### DESCRIPTION OF THE TASK
Locate the line containing "首頁 (Homepage) (26, 41)", then please write out that line and all the lines below it in the entries exactly.
___ SOURCE DATA
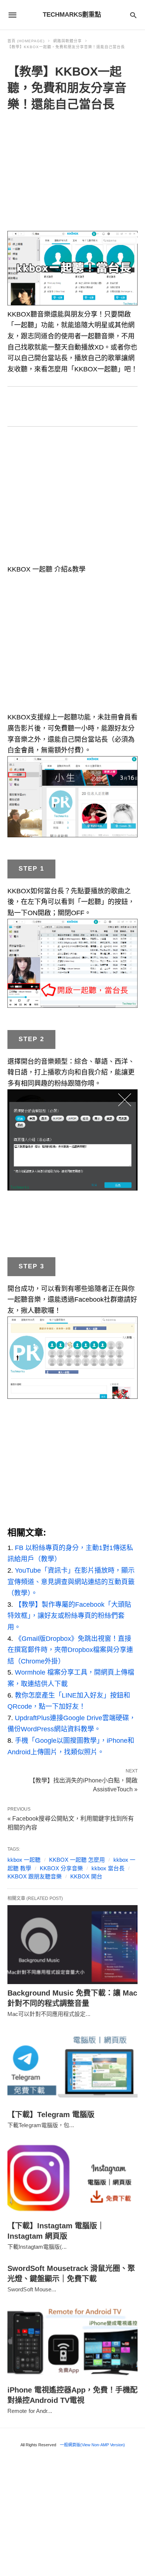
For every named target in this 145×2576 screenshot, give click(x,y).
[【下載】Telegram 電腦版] (72, 2066)
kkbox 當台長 (108, 1868)
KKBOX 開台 (86, 1876)
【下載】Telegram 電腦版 (50, 2114)
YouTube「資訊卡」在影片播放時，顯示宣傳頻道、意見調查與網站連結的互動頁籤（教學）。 (71, 1582)
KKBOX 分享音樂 (61, 1868)
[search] (133, 15)
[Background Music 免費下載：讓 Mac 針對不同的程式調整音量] (72, 1944)
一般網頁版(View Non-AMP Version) (92, 2445)
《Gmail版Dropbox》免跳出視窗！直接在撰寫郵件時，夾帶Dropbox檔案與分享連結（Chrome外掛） (70, 1650)
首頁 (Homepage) (26, 41)
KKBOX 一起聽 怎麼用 (77, 1860)
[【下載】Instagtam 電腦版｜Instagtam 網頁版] (72, 2177)
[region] (72, 173)
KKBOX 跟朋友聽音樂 (34, 1876)
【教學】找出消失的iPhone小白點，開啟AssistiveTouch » (83, 1784)
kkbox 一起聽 (24, 1860)
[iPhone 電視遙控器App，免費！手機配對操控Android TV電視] (72, 2341)
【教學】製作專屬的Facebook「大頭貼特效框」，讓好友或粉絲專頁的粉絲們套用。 (69, 1616)
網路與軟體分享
______
### SOLUTION FOR THIS EXERCISE
首頁 (Homepage) (26, 41)
KKBOX 一起聽 怎麼用 (77, 1860)
[【下載】Instagtam 電腦版｜Instagtam 網頁版] (72, 2177)
[region] (72, 173)
KKBOX 跟朋友聽音樂 (34, 1876)
【教學】找出消失的iPhone小白點，開啟AssistiveTouch » (83, 1784)
kkbox 一起聽 (24, 1860)
[iPhone 電視遙控器App，免費！手機配對操控Android TV電視] (72, 2341)
【教學】製作專屬的Facebook「大頭貼特效框」，讓好友或粉絲專頁的粉絲們套用。 (69, 1616)
網路與軟體分享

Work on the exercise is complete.